All lines from the opening of the data to the line containing "Click the undo" must be returned unchanged, and only those lines.

--- START ---

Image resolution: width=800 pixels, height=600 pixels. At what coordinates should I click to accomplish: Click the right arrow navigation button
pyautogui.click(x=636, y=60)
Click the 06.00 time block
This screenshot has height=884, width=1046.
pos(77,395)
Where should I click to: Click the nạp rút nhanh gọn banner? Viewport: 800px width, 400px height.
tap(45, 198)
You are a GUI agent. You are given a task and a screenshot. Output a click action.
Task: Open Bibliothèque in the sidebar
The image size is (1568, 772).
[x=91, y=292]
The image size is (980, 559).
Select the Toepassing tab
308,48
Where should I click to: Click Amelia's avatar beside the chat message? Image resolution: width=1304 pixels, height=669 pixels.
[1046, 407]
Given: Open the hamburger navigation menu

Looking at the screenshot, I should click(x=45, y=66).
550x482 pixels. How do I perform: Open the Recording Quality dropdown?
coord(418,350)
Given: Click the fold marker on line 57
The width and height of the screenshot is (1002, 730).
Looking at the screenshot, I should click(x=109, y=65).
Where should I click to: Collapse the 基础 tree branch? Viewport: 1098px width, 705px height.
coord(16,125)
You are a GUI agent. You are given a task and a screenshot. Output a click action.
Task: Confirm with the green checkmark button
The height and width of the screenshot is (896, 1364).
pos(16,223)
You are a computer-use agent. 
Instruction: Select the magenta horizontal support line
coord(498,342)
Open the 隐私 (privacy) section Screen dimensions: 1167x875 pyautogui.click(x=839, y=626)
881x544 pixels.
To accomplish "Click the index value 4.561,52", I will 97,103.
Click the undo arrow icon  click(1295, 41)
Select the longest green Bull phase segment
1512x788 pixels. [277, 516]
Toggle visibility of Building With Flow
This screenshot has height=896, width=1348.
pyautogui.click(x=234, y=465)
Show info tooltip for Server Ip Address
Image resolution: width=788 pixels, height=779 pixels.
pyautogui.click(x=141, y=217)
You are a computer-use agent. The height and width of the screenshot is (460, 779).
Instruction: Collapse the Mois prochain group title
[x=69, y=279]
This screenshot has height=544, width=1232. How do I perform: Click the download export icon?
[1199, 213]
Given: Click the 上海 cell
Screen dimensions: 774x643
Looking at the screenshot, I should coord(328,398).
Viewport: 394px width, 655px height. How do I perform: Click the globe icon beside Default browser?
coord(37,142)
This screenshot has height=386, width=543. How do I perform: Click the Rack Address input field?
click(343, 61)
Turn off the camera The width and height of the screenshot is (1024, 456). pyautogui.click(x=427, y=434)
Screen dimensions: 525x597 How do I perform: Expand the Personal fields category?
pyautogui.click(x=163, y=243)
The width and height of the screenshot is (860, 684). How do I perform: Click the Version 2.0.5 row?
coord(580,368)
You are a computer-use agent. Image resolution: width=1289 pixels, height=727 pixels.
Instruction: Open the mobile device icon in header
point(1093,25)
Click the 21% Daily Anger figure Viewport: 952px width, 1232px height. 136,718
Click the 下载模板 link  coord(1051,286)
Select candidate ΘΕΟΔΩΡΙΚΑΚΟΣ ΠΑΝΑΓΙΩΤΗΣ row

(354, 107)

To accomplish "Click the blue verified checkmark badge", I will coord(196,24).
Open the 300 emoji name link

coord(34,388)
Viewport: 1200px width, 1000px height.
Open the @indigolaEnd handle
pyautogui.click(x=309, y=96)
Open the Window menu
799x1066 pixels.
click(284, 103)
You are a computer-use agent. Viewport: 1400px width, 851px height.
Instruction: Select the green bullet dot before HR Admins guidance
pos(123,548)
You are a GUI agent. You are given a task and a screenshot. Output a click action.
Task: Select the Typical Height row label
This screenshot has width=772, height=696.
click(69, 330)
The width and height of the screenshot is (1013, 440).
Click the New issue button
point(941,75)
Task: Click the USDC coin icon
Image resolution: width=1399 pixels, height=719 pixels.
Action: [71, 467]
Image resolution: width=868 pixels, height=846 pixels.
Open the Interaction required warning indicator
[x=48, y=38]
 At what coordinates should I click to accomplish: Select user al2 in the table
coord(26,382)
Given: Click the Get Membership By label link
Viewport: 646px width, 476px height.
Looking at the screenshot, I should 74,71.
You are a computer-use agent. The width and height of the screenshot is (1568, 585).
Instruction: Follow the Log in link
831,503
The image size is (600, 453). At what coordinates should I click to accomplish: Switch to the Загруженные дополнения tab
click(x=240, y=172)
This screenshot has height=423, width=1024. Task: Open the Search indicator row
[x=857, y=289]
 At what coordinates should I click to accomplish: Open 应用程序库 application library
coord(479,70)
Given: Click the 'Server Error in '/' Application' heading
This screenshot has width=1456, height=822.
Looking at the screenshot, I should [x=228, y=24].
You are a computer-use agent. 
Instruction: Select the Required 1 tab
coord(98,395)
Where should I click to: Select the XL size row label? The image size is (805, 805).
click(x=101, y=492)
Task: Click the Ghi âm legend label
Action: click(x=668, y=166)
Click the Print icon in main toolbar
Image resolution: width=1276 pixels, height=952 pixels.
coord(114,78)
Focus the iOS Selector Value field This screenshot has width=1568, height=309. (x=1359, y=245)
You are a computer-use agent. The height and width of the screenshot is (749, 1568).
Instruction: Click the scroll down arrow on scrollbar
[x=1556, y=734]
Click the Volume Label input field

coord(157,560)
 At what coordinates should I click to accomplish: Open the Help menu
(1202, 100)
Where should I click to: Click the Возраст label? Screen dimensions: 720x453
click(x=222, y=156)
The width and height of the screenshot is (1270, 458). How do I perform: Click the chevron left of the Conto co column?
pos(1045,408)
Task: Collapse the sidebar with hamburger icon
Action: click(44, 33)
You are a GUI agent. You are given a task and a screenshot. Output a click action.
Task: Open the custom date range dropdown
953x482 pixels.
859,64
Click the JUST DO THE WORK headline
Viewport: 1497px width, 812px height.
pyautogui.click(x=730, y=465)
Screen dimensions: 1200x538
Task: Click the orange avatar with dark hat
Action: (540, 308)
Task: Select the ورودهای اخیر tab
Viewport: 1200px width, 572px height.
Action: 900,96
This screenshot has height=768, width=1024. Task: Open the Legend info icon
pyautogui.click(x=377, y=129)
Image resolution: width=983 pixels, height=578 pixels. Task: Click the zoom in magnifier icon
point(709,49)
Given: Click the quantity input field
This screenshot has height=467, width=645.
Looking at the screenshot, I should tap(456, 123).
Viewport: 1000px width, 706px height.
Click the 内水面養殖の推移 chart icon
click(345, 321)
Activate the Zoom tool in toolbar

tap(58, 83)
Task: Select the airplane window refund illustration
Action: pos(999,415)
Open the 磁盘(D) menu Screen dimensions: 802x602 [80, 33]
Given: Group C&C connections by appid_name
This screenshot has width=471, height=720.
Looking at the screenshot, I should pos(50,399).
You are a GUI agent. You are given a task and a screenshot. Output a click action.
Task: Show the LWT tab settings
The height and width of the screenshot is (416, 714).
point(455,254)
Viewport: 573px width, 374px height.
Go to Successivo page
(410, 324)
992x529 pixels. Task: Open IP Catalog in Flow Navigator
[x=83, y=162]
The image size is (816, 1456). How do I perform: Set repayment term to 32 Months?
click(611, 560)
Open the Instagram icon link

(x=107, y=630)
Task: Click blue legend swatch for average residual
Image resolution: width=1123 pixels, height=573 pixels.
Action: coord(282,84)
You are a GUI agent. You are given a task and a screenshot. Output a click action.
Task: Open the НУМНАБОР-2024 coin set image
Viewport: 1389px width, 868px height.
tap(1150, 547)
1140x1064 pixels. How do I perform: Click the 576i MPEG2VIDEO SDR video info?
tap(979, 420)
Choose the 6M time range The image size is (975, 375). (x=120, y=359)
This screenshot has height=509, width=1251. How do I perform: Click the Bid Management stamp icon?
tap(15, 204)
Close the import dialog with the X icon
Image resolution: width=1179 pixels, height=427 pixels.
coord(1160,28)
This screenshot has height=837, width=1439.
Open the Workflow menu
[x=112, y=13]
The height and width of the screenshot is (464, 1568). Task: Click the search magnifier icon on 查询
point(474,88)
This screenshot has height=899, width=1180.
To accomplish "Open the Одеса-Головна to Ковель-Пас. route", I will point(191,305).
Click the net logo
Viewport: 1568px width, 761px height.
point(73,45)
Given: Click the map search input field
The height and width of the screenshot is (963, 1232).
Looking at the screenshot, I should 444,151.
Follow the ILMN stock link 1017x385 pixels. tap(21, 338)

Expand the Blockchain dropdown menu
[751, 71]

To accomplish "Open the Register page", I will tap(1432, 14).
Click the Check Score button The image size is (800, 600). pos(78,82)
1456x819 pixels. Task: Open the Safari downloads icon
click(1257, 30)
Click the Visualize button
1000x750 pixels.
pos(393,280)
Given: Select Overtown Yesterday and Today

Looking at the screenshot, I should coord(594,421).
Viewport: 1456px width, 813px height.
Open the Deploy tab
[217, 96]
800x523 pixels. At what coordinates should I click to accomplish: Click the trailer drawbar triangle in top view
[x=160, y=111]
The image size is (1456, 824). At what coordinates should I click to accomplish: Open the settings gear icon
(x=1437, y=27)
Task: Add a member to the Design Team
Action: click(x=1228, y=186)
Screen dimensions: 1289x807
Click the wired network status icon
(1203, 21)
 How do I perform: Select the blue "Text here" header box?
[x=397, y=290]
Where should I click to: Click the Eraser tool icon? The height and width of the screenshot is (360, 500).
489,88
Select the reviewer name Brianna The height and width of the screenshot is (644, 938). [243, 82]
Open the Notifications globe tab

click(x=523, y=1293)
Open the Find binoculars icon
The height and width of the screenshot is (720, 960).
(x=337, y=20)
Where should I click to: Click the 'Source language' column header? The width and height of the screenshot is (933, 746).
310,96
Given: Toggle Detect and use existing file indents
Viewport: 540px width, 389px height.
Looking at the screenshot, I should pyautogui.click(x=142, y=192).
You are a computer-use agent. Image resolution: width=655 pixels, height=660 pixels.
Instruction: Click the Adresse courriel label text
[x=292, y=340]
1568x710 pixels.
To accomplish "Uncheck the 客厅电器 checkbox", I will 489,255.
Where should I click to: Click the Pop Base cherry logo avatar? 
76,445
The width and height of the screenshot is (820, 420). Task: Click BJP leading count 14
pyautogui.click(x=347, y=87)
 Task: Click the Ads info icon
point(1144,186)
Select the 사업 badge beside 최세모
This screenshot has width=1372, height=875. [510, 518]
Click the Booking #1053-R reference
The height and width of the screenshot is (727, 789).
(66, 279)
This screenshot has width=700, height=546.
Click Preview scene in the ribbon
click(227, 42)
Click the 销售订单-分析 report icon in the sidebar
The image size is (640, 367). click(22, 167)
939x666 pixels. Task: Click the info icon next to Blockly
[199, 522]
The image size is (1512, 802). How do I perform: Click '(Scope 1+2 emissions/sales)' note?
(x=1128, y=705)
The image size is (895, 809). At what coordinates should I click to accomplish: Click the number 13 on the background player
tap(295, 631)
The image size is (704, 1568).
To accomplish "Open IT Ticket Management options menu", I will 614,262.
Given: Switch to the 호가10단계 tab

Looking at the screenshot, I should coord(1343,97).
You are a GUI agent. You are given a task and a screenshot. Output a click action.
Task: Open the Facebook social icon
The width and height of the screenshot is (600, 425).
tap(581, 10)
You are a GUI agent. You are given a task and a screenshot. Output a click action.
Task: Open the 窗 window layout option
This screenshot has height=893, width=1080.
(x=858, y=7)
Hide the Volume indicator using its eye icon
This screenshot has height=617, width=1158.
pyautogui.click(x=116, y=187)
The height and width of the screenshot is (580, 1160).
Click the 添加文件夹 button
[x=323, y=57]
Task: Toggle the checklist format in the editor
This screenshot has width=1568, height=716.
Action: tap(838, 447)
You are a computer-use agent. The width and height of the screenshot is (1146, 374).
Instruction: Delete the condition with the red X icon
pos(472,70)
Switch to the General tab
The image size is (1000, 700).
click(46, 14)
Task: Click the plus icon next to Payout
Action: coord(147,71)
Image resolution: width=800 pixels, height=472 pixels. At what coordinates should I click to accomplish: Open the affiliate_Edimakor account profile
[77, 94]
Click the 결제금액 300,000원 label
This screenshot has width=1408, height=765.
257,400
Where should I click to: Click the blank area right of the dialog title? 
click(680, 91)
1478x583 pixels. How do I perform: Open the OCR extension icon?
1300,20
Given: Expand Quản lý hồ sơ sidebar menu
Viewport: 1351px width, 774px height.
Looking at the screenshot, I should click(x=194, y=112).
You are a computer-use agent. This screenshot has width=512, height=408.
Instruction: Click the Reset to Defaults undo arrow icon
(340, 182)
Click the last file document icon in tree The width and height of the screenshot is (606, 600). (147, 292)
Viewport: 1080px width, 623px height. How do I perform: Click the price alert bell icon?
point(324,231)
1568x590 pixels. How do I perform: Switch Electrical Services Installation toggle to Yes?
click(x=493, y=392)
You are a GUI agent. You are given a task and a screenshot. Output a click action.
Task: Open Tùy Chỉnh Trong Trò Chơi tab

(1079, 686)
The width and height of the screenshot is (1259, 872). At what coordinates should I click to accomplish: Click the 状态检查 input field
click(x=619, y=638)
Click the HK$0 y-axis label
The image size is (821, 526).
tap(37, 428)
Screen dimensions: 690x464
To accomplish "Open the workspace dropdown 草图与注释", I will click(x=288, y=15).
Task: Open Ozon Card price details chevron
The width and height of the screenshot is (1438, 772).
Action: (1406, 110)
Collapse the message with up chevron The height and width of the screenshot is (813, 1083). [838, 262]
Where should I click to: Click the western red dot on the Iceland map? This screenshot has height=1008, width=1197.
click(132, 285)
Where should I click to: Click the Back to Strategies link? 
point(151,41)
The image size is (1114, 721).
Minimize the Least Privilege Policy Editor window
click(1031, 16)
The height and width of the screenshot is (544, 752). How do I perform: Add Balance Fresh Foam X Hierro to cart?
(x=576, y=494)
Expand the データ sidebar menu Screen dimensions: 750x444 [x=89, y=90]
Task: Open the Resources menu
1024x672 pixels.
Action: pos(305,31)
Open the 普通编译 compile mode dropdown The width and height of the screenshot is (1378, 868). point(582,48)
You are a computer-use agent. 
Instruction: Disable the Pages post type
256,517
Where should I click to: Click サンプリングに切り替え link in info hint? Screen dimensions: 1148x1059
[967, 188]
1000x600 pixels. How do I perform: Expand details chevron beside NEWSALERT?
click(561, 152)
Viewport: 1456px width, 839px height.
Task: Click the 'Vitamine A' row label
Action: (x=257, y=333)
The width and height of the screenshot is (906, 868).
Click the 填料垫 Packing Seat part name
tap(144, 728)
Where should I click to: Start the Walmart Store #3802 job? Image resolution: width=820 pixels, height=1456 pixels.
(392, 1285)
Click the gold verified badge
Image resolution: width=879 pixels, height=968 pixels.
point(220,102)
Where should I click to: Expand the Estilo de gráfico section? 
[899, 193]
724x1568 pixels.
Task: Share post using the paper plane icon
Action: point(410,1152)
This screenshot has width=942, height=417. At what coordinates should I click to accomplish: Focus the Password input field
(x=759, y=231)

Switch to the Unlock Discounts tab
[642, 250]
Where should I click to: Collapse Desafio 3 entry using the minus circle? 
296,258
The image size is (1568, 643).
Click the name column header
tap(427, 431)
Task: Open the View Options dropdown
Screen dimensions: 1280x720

--- END ---

• Output for this exercise:
Image resolution: width=800 pixels, height=600 pixels. At what coordinates should I click to accomplish: Click the right arrow navigation button
pyautogui.click(x=636, y=60)
Click the 06.00 time block
This screenshot has height=884, width=1046.
pos(77,395)
Where should I click to: Click the nạp rút nhanh gọn banner? Viewport: 800px width, 400px height.
tap(45, 198)
You are a GUI agent. You are given a task and a screenshot. Output a click action.
Task: Open Bibliothèque in the sidebar
The image size is (1568, 772).
[x=91, y=292]
The image size is (980, 559).
Select the Toepassing tab
308,48
Where should I click to: Click Amelia's avatar beside the chat message? Image resolution: width=1304 pixels, height=669 pixels.
[1046, 407]
Given: Open the hamburger navigation menu

Looking at the screenshot, I should click(x=45, y=66).
550x482 pixels. How do I perform: Open the Recording Quality dropdown?
coord(418,350)
Given: Click the fold marker on line 57
The width and height of the screenshot is (1002, 730).
Looking at the screenshot, I should click(x=109, y=65).
Where should I click to: Collapse the 基础 tree branch? Viewport: 1098px width, 705px height.
coord(16,125)
You are a GUI agent. You are given a task and a screenshot. Output a click action.
Task: Confirm with the green checkmark button
The height and width of the screenshot is (896, 1364).
pos(16,223)
You are a computer-use agent. 
Instruction: Select the magenta horizontal support line
coord(498,342)
Open the 隐私 (privacy) section Screen dimensions: 1167x875 pyautogui.click(x=839, y=626)
881x544 pixels.
To accomplish "Click the index value 4.561,52", I will 97,103.
Click the undo arrow icon  click(1295, 41)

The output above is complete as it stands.